Finnish cross-country skier

Kari Härkönen (born 16 July 1959) is a Finnish former cross-country skier who competed during the early 1980s. He won two medals at the FIS Nordic World Ski Championships with a gold in the 15 km in 1985 and a bronze in the 4 × 10 km relay (1982, shared with East Germany).
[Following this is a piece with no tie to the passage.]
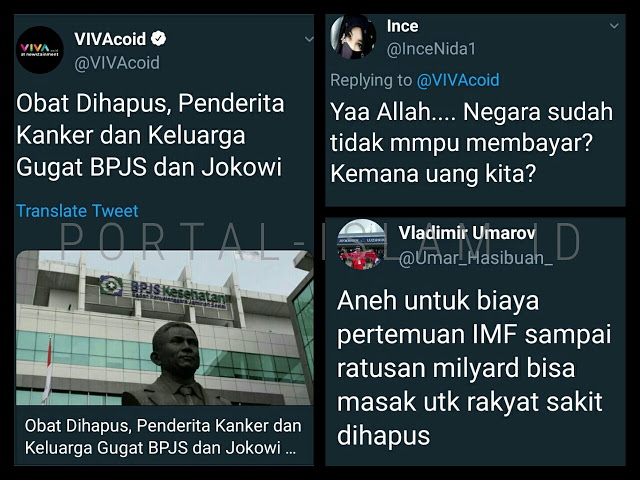Click the blue verified badge beside VIVAcoid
He was born in Ristijärvi.

Härkönen also finished 13th in the 15 km event at the 1984 Winter Olympics in Sarajevo.

==Cross-country skiing results==
All results are sourced from the International Ski Federation (FIS).

===Olympic Games===

| Year | Age | 15 km | 30 km | 50 km | 4 × 10 km relay |
|---|---|---|---|---|---|
| 1980 | 20 | 19 | — | — | — |
| 1984 | 24 | 13 | — | — | — |

===World Championships===
- 2 medals – (1 gold, 1 bronze)

| Year | Age | 15 km | 30 km | 50 km | 4 × 10 km relay |
|---|---|---|---|---|---|
| 1982 | 22 | — | 12 | — | Bronze |
| 1985 | 25 | Gold | 5 | 4 | 4 |
| 1987 | 27 | 28 | — | — | — |

===World Cup===
====Season standings====

| Season | Age | Overall |
|---|---|---|
| 1982 | 22 | 41 |
| 1983 | 23 | 41 |
| 1984 | 24 | 27 |
| 1985 | 25 | 7 |
| 1986 | 26 | NC |

====Individual podiums====
- 1 victory
- 2 podiums

| No. | Season | Date | Location | Race | Level | Place |
| 1 | 1984–85 | 9 December 1984 | ITA Cogne, Italy | 15 km Individual | World Cup | 2nd |
| 2 | 22 January 1985 | AUT Seefeld, Austria | 15 km Individual | World Championships^{[1]} | 1st |

====Team podiums====
- 1 podium

| No. | Season | Date | Location | Race | Level | Place | Teammates |
|---|---|---|---|---|---|---|---|
| 1 | 1981–82 | 25 February 1982 | NOR Oslo, Norway | 4 × 10 km Relay | World Championships^{[1]} | 3rd | Karvonen / Kirvesniemi / Mieto |

Note: Until the 1999 World Championships, World Championship races were included in the World Cup scoring system.